→ PROBLEM REQUIREMENTS: Only the lines from the start of the entries through the line with "Task: Choose Check in the context menu" should be returned, each exactly as it stands, and no pictures.
BEGIN DATASET CONTENT
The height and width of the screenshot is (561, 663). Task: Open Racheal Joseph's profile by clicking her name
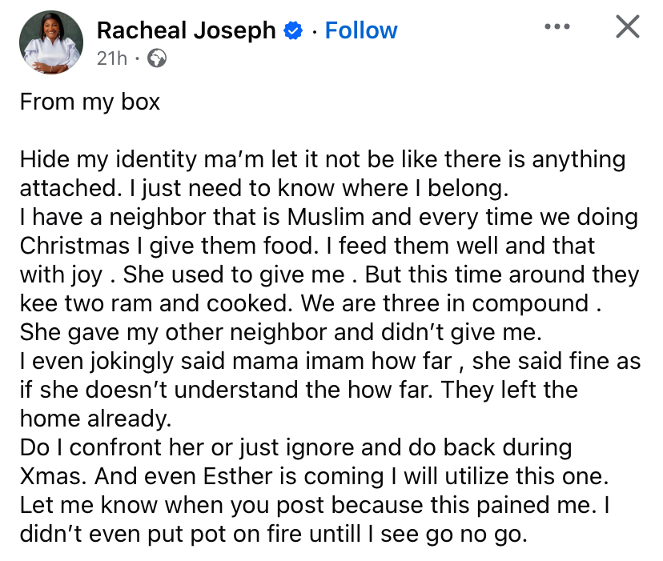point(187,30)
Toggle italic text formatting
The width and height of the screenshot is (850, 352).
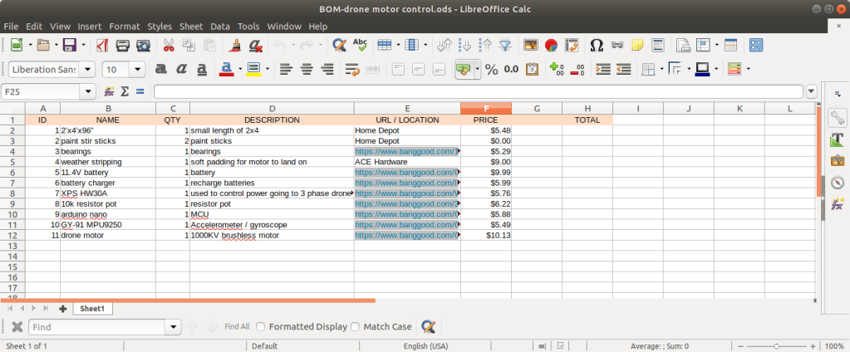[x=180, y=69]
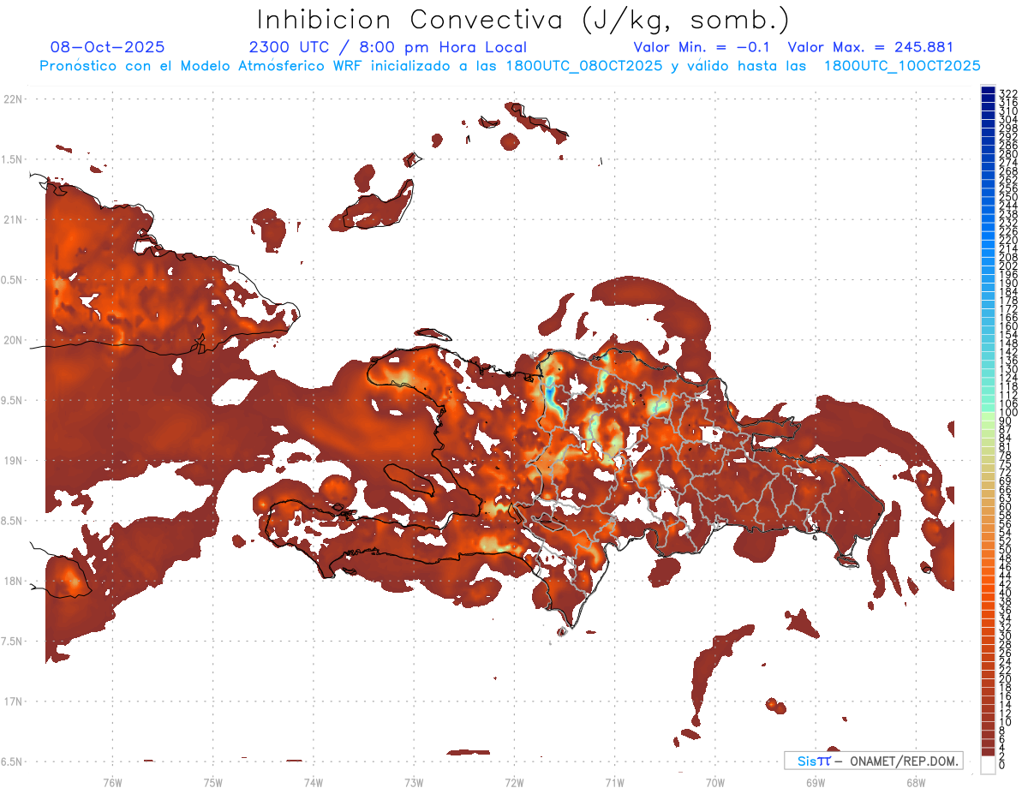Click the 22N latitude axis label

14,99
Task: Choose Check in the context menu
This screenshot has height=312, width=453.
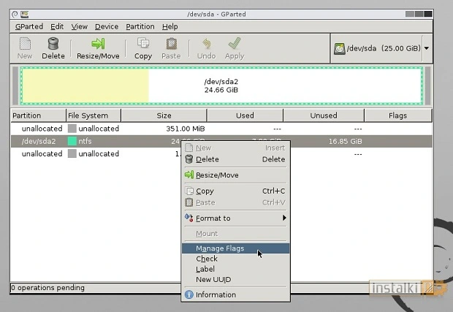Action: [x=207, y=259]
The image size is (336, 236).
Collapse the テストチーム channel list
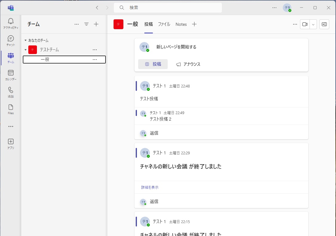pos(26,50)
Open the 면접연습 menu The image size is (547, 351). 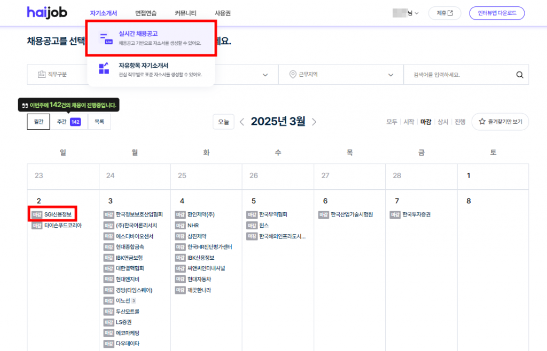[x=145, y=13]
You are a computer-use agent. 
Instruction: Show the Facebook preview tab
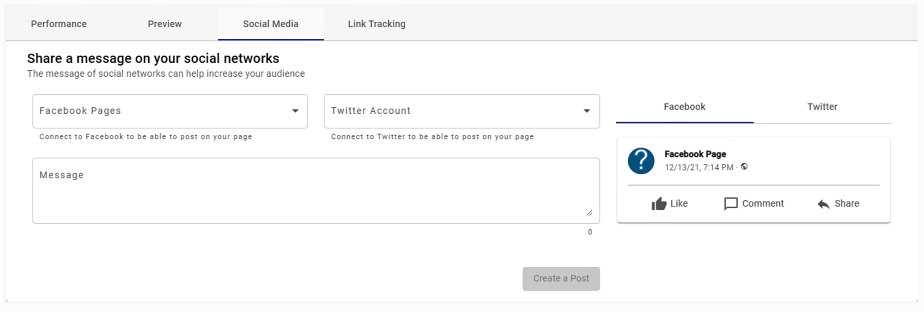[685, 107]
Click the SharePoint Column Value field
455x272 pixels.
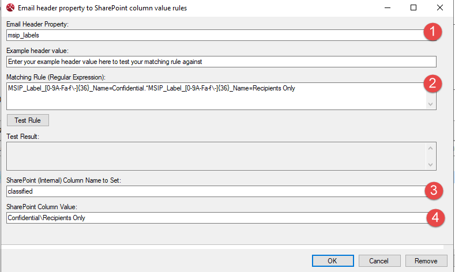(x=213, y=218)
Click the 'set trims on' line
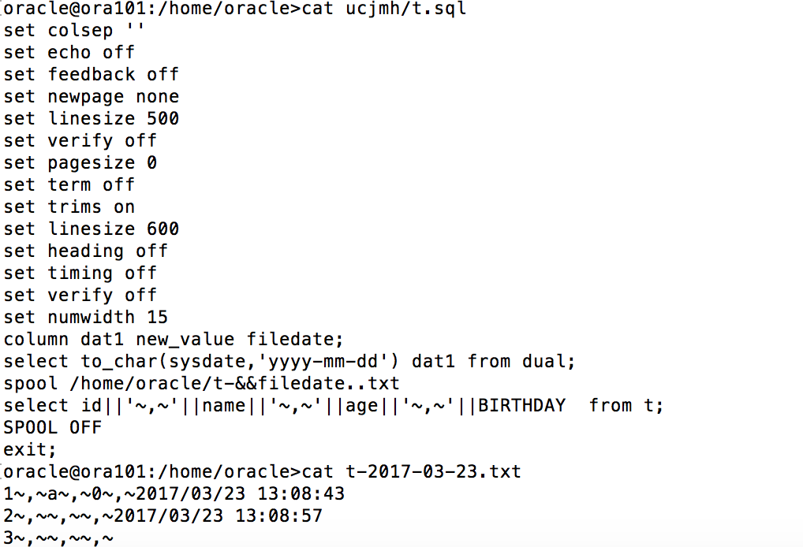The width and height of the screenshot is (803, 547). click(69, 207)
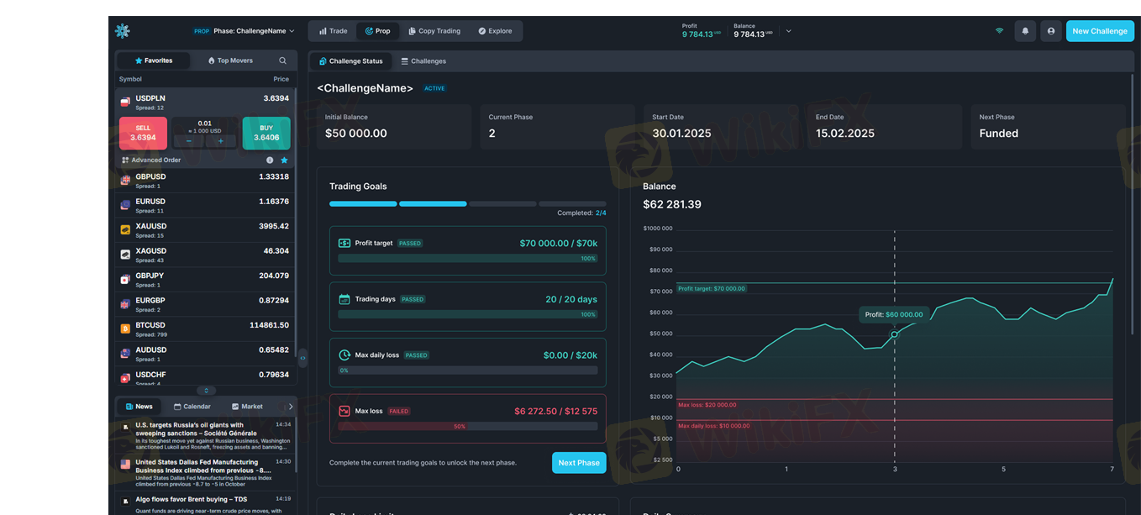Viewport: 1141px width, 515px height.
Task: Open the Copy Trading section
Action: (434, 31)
END DATASET CONTENT
→ EXPECTED ANSWER:
The height and width of the screenshot is (561, 663). Task: Open Racheal Joseph's profile by clicking her name
point(187,30)
Toggle italic text formatting
The width and height of the screenshot is (850, 352).
[x=180, y=69]
Click the 22N latitude axis label

14,99
Task: Choose Check in the context menu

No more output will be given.